##### Information shown #####

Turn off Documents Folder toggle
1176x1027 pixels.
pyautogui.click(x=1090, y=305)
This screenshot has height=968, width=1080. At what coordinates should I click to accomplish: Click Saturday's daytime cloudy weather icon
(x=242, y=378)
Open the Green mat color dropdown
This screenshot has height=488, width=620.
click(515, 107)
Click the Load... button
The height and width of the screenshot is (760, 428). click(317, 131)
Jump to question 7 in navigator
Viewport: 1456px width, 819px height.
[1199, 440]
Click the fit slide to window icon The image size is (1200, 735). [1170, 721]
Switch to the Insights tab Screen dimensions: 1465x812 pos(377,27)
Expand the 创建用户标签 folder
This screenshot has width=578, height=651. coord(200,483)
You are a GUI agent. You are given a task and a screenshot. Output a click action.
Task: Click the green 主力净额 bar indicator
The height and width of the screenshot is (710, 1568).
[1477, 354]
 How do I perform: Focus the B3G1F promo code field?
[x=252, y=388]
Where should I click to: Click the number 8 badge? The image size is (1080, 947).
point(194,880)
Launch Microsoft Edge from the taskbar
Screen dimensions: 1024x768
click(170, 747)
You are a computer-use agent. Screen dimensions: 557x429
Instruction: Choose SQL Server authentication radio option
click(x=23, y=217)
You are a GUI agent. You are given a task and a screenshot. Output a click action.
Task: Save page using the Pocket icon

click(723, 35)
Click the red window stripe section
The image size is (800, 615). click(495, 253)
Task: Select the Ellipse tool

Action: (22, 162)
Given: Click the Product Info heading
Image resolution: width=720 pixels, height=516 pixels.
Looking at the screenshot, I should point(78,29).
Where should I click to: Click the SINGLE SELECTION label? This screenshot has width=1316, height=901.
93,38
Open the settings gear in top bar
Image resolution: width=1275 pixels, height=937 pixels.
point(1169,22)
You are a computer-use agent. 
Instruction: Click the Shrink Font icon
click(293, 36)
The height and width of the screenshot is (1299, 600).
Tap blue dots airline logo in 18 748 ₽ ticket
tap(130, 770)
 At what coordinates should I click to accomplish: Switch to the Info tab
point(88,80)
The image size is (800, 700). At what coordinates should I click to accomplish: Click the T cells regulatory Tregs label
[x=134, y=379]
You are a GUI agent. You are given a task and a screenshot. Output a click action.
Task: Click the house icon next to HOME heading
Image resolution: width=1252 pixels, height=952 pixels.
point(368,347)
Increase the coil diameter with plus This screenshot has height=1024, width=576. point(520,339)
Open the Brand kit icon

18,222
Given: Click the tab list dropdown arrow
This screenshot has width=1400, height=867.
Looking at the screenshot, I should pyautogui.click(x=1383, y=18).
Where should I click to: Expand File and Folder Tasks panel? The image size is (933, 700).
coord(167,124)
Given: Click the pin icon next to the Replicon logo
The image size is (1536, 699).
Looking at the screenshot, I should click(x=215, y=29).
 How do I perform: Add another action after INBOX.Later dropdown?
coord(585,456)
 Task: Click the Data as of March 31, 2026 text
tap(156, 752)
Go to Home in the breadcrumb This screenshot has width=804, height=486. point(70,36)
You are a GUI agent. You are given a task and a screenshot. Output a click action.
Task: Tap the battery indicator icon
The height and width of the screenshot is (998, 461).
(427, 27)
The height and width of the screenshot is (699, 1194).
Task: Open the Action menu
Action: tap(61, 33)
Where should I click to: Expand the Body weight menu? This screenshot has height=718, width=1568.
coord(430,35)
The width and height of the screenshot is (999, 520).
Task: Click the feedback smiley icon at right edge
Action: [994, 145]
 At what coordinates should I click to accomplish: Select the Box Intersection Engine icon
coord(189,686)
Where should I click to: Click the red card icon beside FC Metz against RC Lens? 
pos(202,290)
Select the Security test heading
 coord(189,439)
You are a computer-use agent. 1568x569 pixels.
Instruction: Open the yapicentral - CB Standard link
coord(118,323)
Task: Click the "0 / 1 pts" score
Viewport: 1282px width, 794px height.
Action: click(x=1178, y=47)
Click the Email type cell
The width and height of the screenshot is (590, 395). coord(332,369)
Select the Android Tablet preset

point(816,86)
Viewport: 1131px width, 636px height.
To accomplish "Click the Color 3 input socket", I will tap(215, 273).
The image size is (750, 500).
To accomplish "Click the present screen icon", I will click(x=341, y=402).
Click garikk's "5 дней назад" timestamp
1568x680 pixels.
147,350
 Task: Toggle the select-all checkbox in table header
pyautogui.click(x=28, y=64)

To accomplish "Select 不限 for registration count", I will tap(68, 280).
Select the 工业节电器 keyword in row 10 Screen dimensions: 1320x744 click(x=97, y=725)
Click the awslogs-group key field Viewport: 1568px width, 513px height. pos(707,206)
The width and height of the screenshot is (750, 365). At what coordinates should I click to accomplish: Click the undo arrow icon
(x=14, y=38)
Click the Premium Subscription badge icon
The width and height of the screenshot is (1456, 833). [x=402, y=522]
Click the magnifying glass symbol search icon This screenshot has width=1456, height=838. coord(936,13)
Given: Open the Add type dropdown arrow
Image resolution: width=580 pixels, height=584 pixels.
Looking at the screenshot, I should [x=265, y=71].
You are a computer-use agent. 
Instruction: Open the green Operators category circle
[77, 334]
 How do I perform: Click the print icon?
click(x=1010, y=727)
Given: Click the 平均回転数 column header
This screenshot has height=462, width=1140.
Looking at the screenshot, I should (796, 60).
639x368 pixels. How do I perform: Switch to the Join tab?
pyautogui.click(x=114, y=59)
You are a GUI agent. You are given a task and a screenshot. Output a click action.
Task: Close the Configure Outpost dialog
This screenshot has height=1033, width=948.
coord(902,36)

#####

■ **Task directions**
Above are the records; copy all of them exactly.

■ **Solution**
Turn off Documents Folder toggle
1176x1027 pixels.
pyautogui.click(x=1090, y=305)
This screenshot has height=968, width=1080. At what coordinates should I click to accomplish: Click Saturday's daytime cloudy weather icon
(x=242, y=378)
Open the Green mat color dropdown
This screenshot has height=488, width=620.
click(515, 107)
Click the Load... button
The height and width of the screenshot is (760, 428). click(317, 131)
Jump to question 7 in navigator
Viewport: 1456px width, 819px height.
[1199, 440]
Click the fit slide to window icon The image size is (1200, 735). [1170, 721]
Switch to the Insights tab Screen dimensions: 1465x812 pos(377,27)
Expand the 创建用户标签 folder
This screenshot has width=578, height=651. coord(200,483)
You are a GUI agent. You are given a task and a screenshot. Output a click action.
Task: Click the green 主力净额 bar indicator
The height and width of the screenshot is (710, 1568).
[1477, 354]
 How do I perform: Focus the B3G1F promo code field?
[x=252, y=388]
Where should I click to: Click the number 8 badge? The image size is (1080, 947).
point(194,880)
Launch Microsoft Edge from the taskbar
Screen dimensions: 1024x768
click(170, 747)
You are a computer-use agent. Screen dimensions: 557x429
Instruction: Choose SQL Server authentication radio option
click(x=23, y=217)
You are a GUI agent. You are given a task and a screenshot. Output a click action.
Task: Save page using the Pocket icon

click(723, 35)
Click the red window stripe section
The image size is (800, 615). click(495, 253)
Task: Select the Ellipse tool

Action: (22, 162)
Given: Click the Product Info heading
Image resolution: width=720 pixels, height=516 pixels.
Looking at the screenshot, I should point(78,29).
Where should I click to: Click the SINGLE SELECTION label? This screenshot has width=1316, height=901.
93,38
Open the settings gear in top bar
Image resolution: width=1275 pixels, height=937 pixels.
point(1169,22)
You are a computer-use agent. 
Instruction: Click the Shrink Font icon
click(293, 36)
The height and width of the screenshot is (1299, 600).
Tap blue dots airline logo in 18 748 ₽ ticket
tap(130, 770)
 At what coordinates should I click to accomplish: Switch to the Info tab
point(88,80)
The image size is (800, 700). At what coordinates should I click to accomplish: Click the T cells regulatory Tregs label
[x=134, y=379]
You are a GUI agent. You are given a task and a screenshot. Output a click action.
Task: Click the house icon next to HOME heading
Image resolution: width=1252 pixels, height=952 pixels.
point(368,347)
Increase the coil diameter with plus This screenshot has height=1024, width=576. point(520,339)
Open the Brand kit icon

18,222
Given: Click the tab list dropdown arrow
This screenshot has width=1400, height=867.
Looking at the screenshot, I should pyautogui.click(x=1383, y=18).
Where should I click to: Expand File and Folder Tasks panel? The image size is (933, 700).
coord(167,124)
Given: Click the pin icon next to the Replicon logo
The image size is (1536, 699).
Looking at the screenshot, I should click(x=215, y=29).
 How do I perform: Add another action after INBOX.Later dropdown?
coord(585,456)
 Task: Click the Data as of March 31, 2026 text
tap(156, 752)
Go to Home in the breadcrumb This screenshot has width=804, height=486. point(70,36)
You are a GUI agent. You are given a task and a screenshot. Output a click action.
Task: Tap the battery indicator icon
The height and width of the screenshot is (998, 461).
(427, 27)
The height and width of the screenshot is (699, 1194).
Task: Open the Action menu
Action: tap(61, 33)
Where should I click to: Expand the Body weight menu? This screenshot has height=718, width=1568.
coord(430,35)
The width and height of the screenshot is (999, 520).
Task: Click the feedback smiley icon at right edge
Action: [994, 145]
 At what coordinates should I click to accomplish: Select the Box Intersection Engine icon
coord(189,686)
Where should I click to: Click the red card icon beside FC Metz against RC Lens? 
pos(202,290)
Select the Security test heading
 coord(189,439)
You are a computer-use agent. 1568x569 pixels.
Instruction: Open the yapicentral - CB Standard link
coord(118,323)
Task: Click the "0 / 1 pts" score
Viewport: 1282px width, 794px height.
Action: click(x=1178, y=47)
Click the Email type cell
The width and height of the screenshot is (590, 395). coord(332,369)
Select the Android Tablet preset

point(816,86)
Viewport: 1131px width, 636px height.
To accomplish "Click the Color 3 input socket", I will tap(215, 273).
The image size is (750, 500).
To accomplish "Click the present screen icon", I will click(x=341, y=402).
Click garikk's "5 дней назад" timestamp
1568x680 pixels.
147,350
 Task: Toggle the select-all checkbox in table header
pyautogui.click(x=28, y=64)

To accomplish "Select 不限 for registration count", I will tap(68, 280).
Select the 工业节电器 keyword in row 10 Screen dimensions: 1320x744 click(x=97, y=725)
Click the awslogs-group key field Viewport: 1568px width, 513px height. pos(707,206)
The width and height of the screenshot is (750, 365). At what coordinates should I click to accomplish: Click the undo arrow icon
(x=14, y=38)
Click the Premium Subscription badge icon
The width and height of the screenshot is (1456, 833). [x=402, y=522]
Click the magnifying glass symbol search icon This screenshot has width=1456, height=838. coord(936,13)
Given: Open the Add type dropdown arrow
Image resolution: width=580 pixels, height=584 pixels.
Looking at the screenshot, I should [x=265, y=71].
You are a computer-use agent. 
Instruction: Open the green Operators category circle
[77, 334]
 How do I perform: Click the print icon?
click(x=1010, y=727)
Given: Click the 平均回転数 column header
This screenshot has height=462, width=1140.
Looking at the screenshot, I should (796, 60).
639x368 pixels. How do I perform: Switch to the Join tab?
pyautogui.click(x=114, y=59)
You are a GUI agent. You are given a task and a screenshot. Output a click action.
Task: Close the Configure Outpost dialog
This screenshot has height=1033, width=948.
coord(902,36)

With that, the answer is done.